Genus specific protein patterns of virusesAuthor(s): Sandeep Bansode
In the era of emerging and re-emerging viral infections, diagnostics and its allied fields have a significant role to play in combating the diseases. Enormous amount of the molecular sequence data available within the property right has the potential to contribute in a very major way within the development of novel diagnostic tools. One in every of the perquisites for such a study is that the identification of signature sequences i.e., small stretches of protein/nucleotide sequences that are unique to a given family/genus/organism. There exist several resources within the property right archiving signature sequences of proteins supported sequence identity/ similarity. However, these resources don't take under consideration the taxonomic information which encompasses a significant role to play in viral diagnostics. The current study is an endeavour to explicitly take under consideration the taxonomic information and thereby derive genus-specific signature sequences of viral proteins. The VirGen database provides early data for obtaining patterns, such as multiple sequence alignment (MSA). The patterns are extracted from the MSA using a perl script written in-house. The patterns are then confirmed by searching the NCBI non-redundant protein sequence database, allowing the sensitivity and specificity to be calculated. True-positives and true-negatives datasets are required for this validation. The total number of species belonging to a specific genus is retrieved using an Entrez query from the NCBI taxonomy database, yielding a true-positive dataset. Any protein sequence from a genus other than the one in question was included in the true-negative dataset. Patterns could be discovered for 125 of the 262 proteins in VirGen belonging to 19 families (RNA viruses), all of which clearly separated true-positives and false-positive sequences. These patterns are discovered to be part of crucial functional areas including the active site and dimerization interface when mapped onto their respective 3D structures (25 unique entries in Protein Data Bank). The resulting unique viral signature sequences/peptides can be used not only in detection tests and treatments, but also as prospective targets for viral vaccines.

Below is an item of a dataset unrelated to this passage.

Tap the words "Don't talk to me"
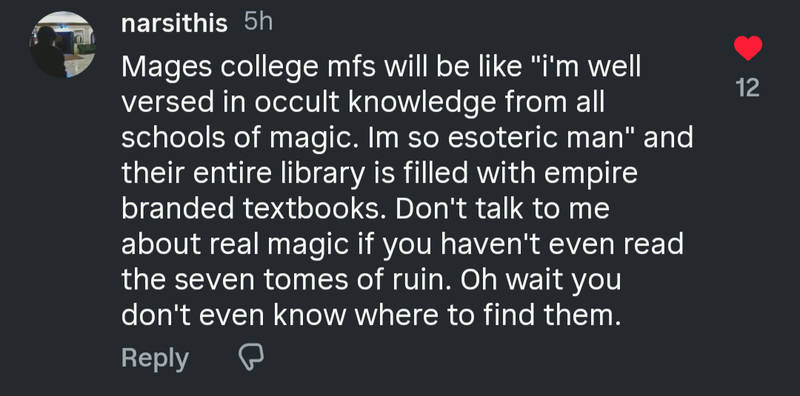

The nucleocapsid (N) protein is important for genome functionality and is found in all four coronavirus genera: alpha, beta, gamma, and delta. Corona viral N sequences indicated two intrinsically disordered regions (IDRs) at the polypeptide's core, according to bioinformatic analysis. While both IDR structures were identified in alpha, beta, and gamma-coronaviruses, delta coronaviruses lacked the second IDR. The second IDR structure of two novel coronaviruses, currently assigned to the Gamma coronavirus genus, appeared intermediate in this regard, with a low probability of disorder. Interestingly, these two coronaviruses are the only ones known to have been isolated from marine mammals, notably the beluga whale and the bottlenose dolphin, two closely related species; the viruses' N proteins were almost similar, varying by only one amino acid. Because gamma coronaviruses are mostly found in birds, these two viruses remain phylogenetic outliers. Finally, regardless of the coronavirus genus in which they were found, both IDRs were high in Ser and Arg, which corresponded to their disordered structure The central IDRs are thought to play a key part in the nucleocapsid protein's multitasking activity, necessitating structural plasticity and perhaps affecting coronavirus host tropism and cross-species transmission.